Met with Rasmus, JByers, and a few others in San Francisco (at LinuxCare) to discuss internationalization in PHP. The PHPi home is at SourceForge at http://php-i18n.sourceforge.net/, but it's just getting off the ground. There are a few efforts out there that have started internationalization on different levels. Hiro (can't remember his last name =(, while working for a Far East web portal added JIS and other Japaneese support to PHP to accept form POST vars. It seems like it would be a good starting point to see what problems he ran in to.

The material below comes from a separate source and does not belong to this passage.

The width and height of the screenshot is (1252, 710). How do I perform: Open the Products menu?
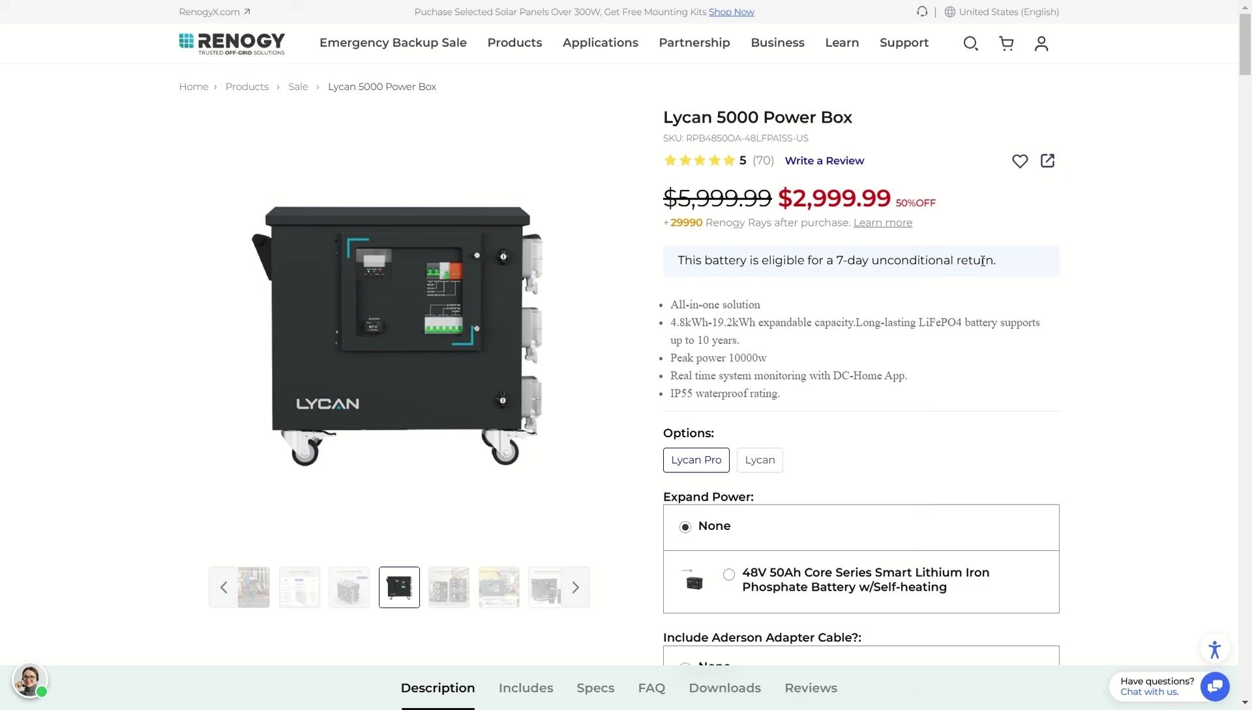(x=514, y=42)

On the other hand, an IBM project called ICU exists as an apache/php module. It seems quite messy, written in C++ and prone to bring down the apache thread if not handled with care. Carl, the contact at IBM, said that it was under a sort of BSD license, so hopefully we can fix up whatever is wrong with it and see what it affords us. They seem to have much of the VERY specific work done, including sorting charts, multi character glyph grouping, etc. It was done using a collate function that normalizes the input string to separate out diacritical marks (accents) and group characters and then run it through various levels of sorting (exact, whitespace insensitive, case insensitive, etc.) Looks very useful, but it looks like more than we would need.
The final debate was on how to handle the difference between UTF-8, UCS-2, and differentiating between them and high ascii. There seems to be no good way at all (is a form being submitted in multibyte japaneese, or is it a JPEG). When we do a strlen() on it, do we get the number of bytes or the number of characters. Hopefully someone has some magic solution to this one.